After 2017, studying at the Institute became a two-semester system (the traditional system), in which the academic year is divided into two semesters and a summer vacation, and whoever fails one of the courses repeats it in the following academic year, and if the student fails in more than three courses in the same academic year, he must re-study the entire academic year again, regardless of the student's grade in any of the two semester courses (unlike the credit-hour system). In order to obtain a bachelor's degree, the student needs to pass all the compulsory courses, and a certain number of elective courses required by the Institute for graduation after studying for a minimum period of four years in the specialized department, in addition to the first preparatory year, and passing at least two professional trainings in one of the engineering companies and offices.
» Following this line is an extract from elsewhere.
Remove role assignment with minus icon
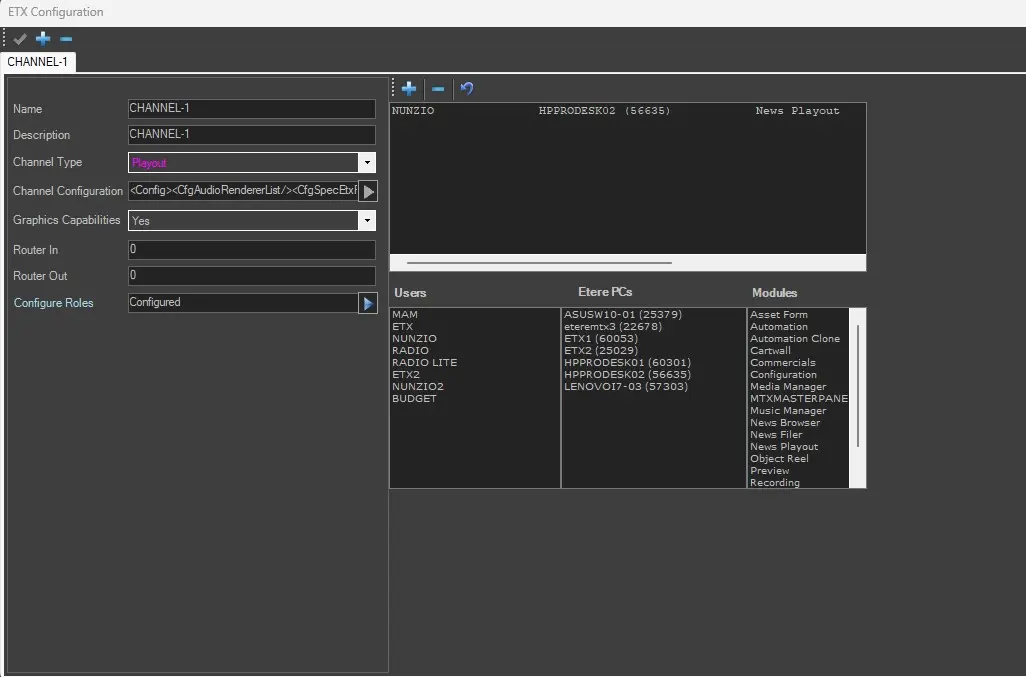This screenshot has width=1026, height=677. pos(438,89)
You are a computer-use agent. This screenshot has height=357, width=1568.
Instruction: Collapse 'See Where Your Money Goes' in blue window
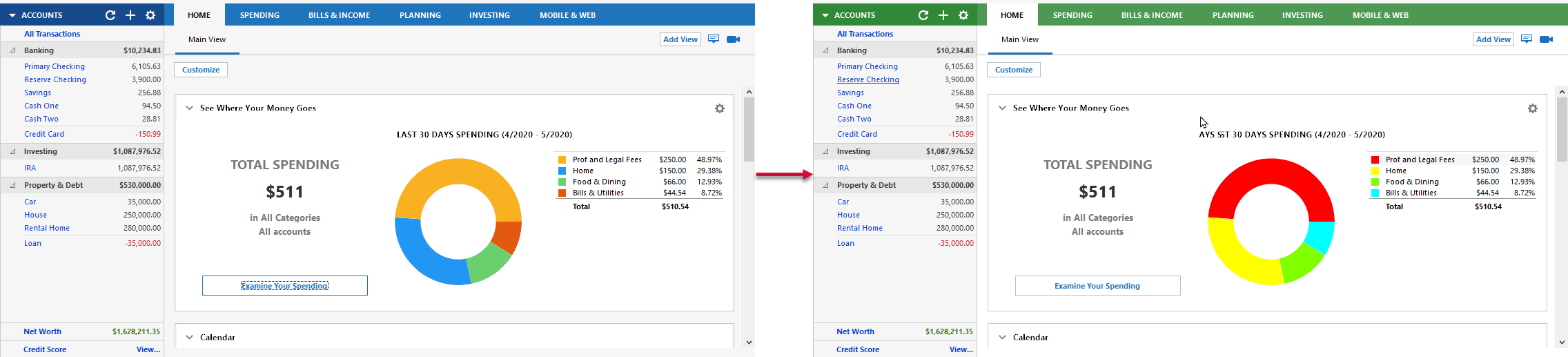coord(189,108)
It is assumed that the regulation of the credit-hour system will be amended and approved again for all upcoming batches of students.

Enrollment

Admissions 
The nomination of students to the institute is made through the Coordination Office for admission unless a decision is issued by the Ministry of Higher Education to the contrary. Non-Egyptian students are accepted through the Expatriates Department. The institute accepts students who have one of the following qualifications:

 The Egyptian General Secondary Certificate (Thanawya 'Amma), the scientific section, Mathematics, and the equivalent of Arab and foreign certificates
 Al-Azhar secondary certificate (Thanawya Azharya)
 Industrial high school diploma, three-year system
 Industrial high school diploma, five-year system
 Industrial Technical Institutes

It is not permissible for a student to register his name in more than one institute at the same time, and it is not permissible to combine enrollment in an institute that is not affiliated with the ministry or any university college, and It is not permissible to re-enroll the student in any institute to obtain a certificate he previously obtained.

Transfer students 
Student enrollment is transferred between the corresponding institutes and colleges according to the following rules:

 A student enrolled in the credit-hour system may be transferred to the two-semester system as long as he does not pass 60% of the total credit hours required for graduation. A set-off is made for the courses that the student has passed in the credit-hour system, and the equivalent courses are determined in the academic program to which he is to be transferred.
 It is not permissible to consider the transfer of students enrolled in the first year between the corresponding institutes unless the student has achieved the minimum score reached by the admission to the institute to which the transfer is required, and it is also required that he be successful in the academic courses (with a maximum of failure in one of the basic subjects) as long as No other instructions from the Ministry of Higher Education have been found
 It is not permissible to accept expelled students
 A student may not be transferred from the credit-hour system to the two-semester system if they do not meet the admission requirements for the two-semester system upon joining the college

In all cases, the review and approval of the competent head of the central administration is required.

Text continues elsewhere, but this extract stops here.